-- start Records for this task --

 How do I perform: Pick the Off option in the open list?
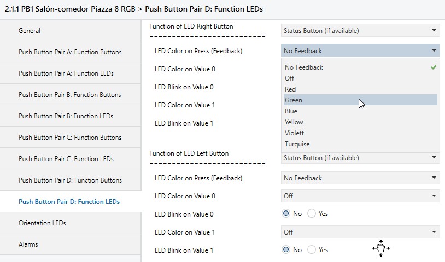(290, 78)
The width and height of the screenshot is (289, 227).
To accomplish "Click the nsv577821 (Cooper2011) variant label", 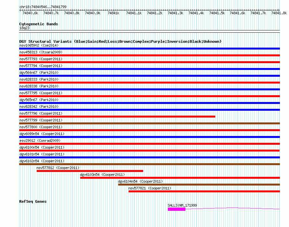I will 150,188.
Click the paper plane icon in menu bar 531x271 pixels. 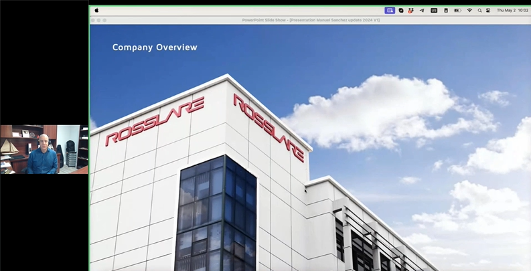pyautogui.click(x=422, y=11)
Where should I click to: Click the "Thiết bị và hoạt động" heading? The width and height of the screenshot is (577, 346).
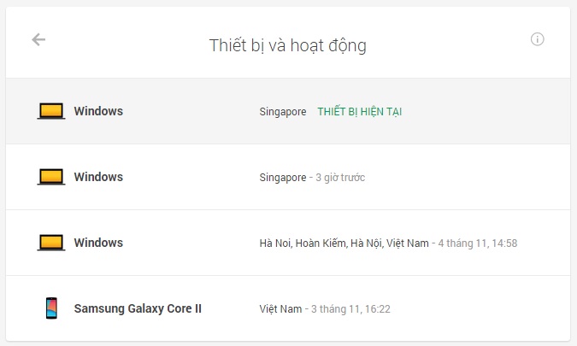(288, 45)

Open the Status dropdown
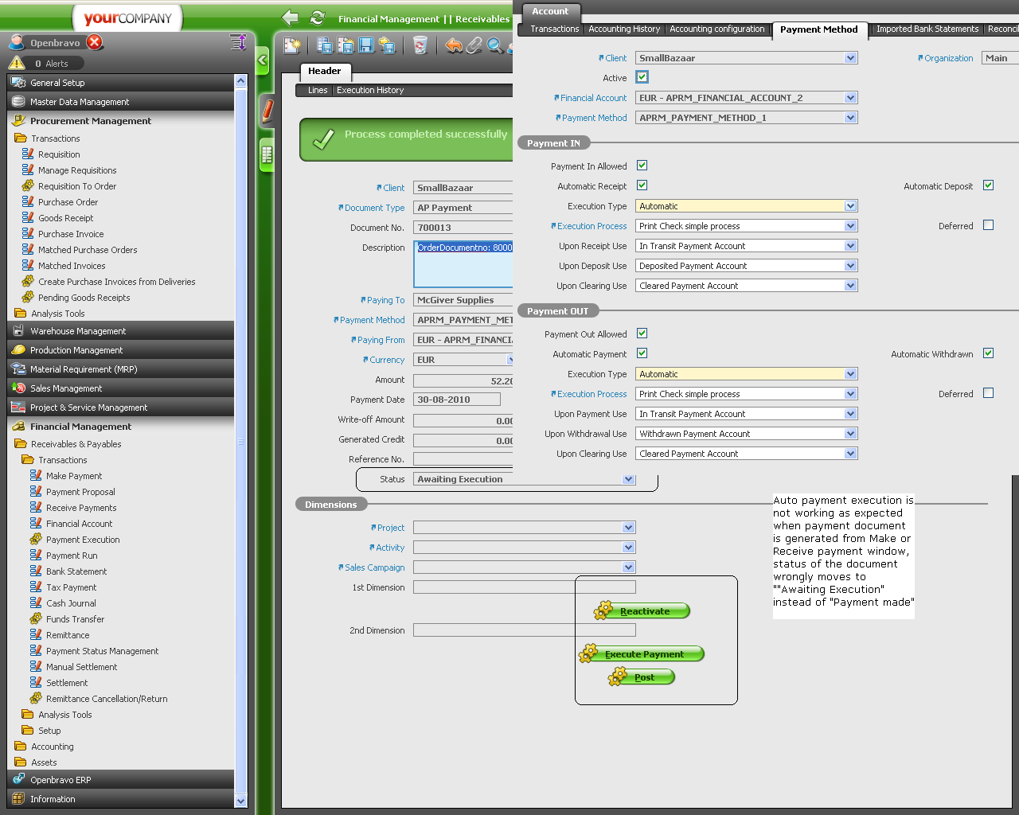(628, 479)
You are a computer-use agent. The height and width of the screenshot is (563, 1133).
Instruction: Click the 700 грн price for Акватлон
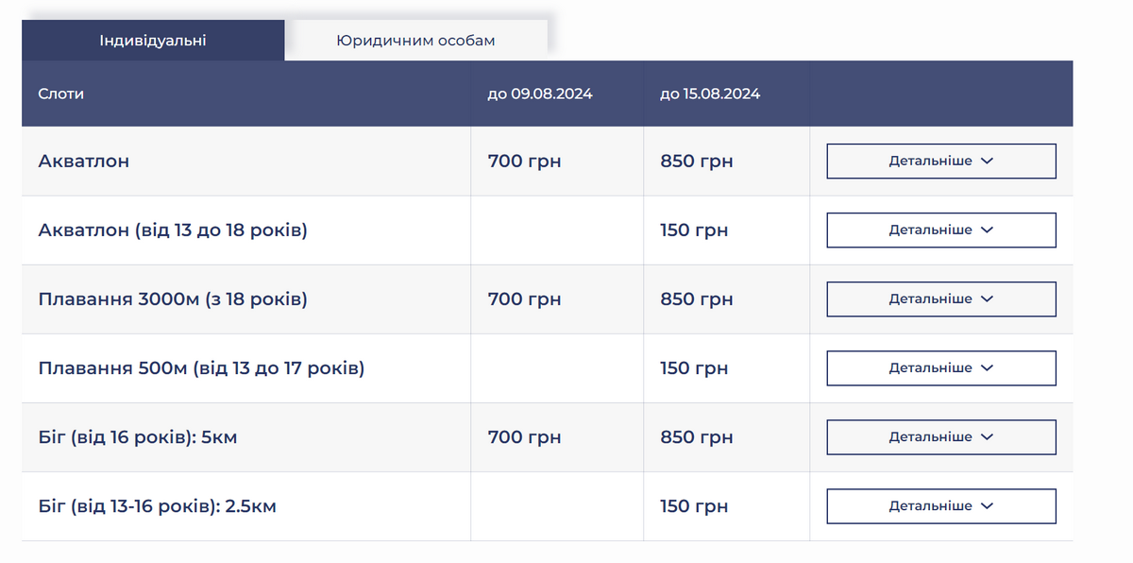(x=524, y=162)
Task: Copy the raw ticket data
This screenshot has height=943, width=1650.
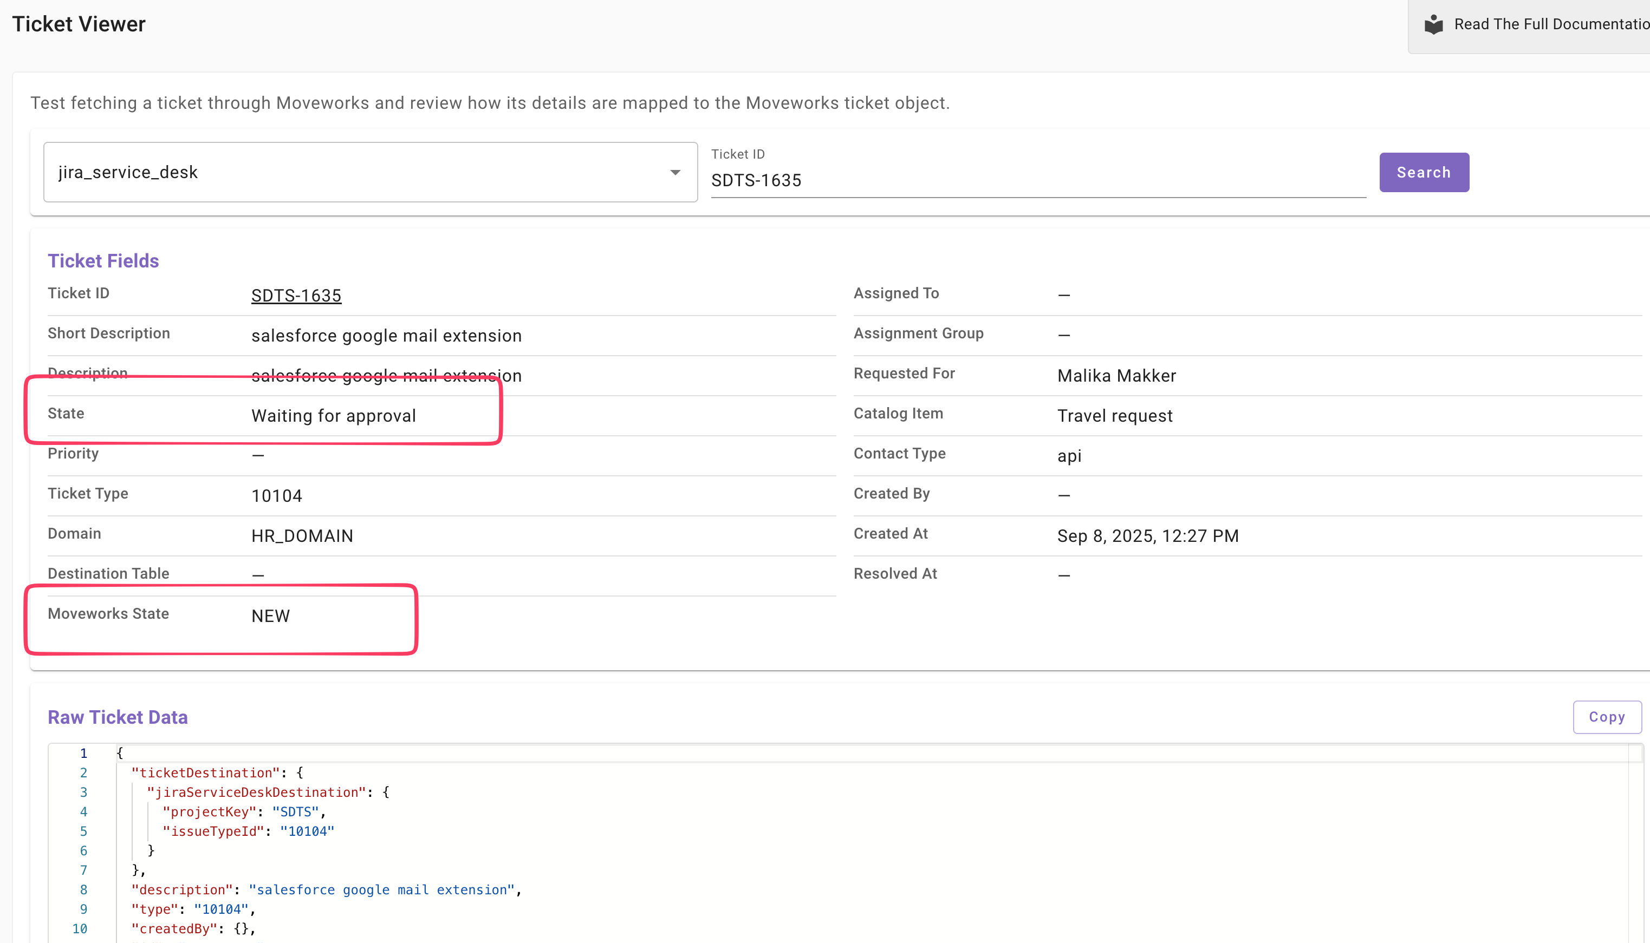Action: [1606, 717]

-- end Records for this task --

Pick out every line in the items above that contains the string "screenshot", matching case exactly.

The width and height of the screenshot is (289, 227).
Where should I click to: Click the "Thiết bị và hoạt động" heading? The width and height of the screenshot is (577, 346).
You are a computer-use agent. The height and width of the screenshot is (563, 1133).
This screenshot has height=943, width=1650.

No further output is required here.